## Instructions to follow
Find each line in the entries below that contains the word "Open" and copy it out. Case counts, so match capitals and lowercase letters precisely.

* Begin Rows *

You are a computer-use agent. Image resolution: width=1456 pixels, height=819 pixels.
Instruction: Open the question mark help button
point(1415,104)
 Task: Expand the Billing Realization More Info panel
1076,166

* End Rows *
* Begin Rows *

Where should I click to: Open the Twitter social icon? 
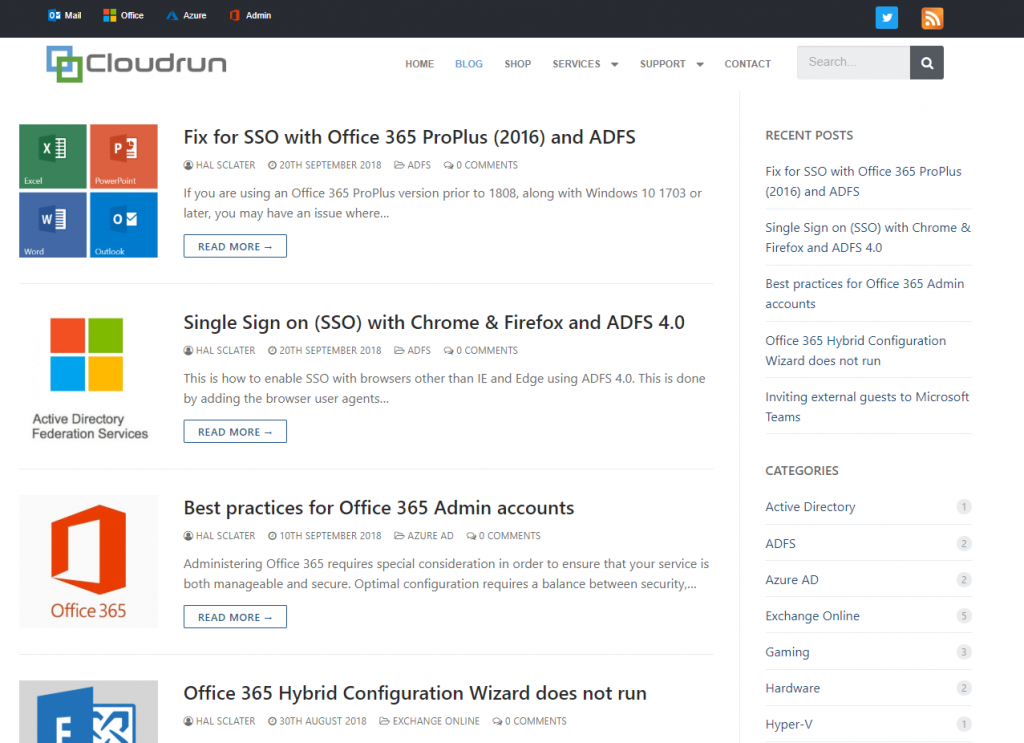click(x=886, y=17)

* End Rows *

## Problem solution
Instruction: Open the question mark help button
Where should I click to: Open the Twitter social icon? 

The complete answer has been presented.